> Directions
Scan the listing below. Return every line containing the string "agent".

> Given entries
+++

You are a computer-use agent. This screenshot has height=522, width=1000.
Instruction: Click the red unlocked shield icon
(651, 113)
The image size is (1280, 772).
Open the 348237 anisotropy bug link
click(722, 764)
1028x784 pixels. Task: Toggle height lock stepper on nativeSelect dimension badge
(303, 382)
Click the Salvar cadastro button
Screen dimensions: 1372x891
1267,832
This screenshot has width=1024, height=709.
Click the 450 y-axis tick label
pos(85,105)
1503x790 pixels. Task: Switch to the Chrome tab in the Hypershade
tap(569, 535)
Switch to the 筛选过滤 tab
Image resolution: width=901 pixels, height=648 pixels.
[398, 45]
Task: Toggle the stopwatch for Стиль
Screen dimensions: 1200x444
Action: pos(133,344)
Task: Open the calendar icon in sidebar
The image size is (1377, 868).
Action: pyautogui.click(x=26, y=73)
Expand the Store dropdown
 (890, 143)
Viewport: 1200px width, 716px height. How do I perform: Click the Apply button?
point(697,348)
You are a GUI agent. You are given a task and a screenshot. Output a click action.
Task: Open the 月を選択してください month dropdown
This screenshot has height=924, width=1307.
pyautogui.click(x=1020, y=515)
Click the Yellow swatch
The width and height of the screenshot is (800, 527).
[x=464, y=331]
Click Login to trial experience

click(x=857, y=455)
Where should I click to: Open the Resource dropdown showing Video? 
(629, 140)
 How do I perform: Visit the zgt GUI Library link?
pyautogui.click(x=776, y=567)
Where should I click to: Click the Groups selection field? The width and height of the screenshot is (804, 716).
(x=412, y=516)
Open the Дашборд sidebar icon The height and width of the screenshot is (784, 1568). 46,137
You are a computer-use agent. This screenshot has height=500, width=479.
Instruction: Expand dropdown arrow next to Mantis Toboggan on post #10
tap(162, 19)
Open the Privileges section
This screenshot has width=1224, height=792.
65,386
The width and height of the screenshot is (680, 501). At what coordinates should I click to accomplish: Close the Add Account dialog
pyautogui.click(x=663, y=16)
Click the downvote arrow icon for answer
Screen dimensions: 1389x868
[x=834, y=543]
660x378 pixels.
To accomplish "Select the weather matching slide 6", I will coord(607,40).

+++

> Expected output
You are a computer-use agent. This screenshot has height=522, width=1000.
You are a GUI agent. You are given a task and a screenshot. Output a click action.
You are a computer-use agent. This screenshot has height=500, width=479.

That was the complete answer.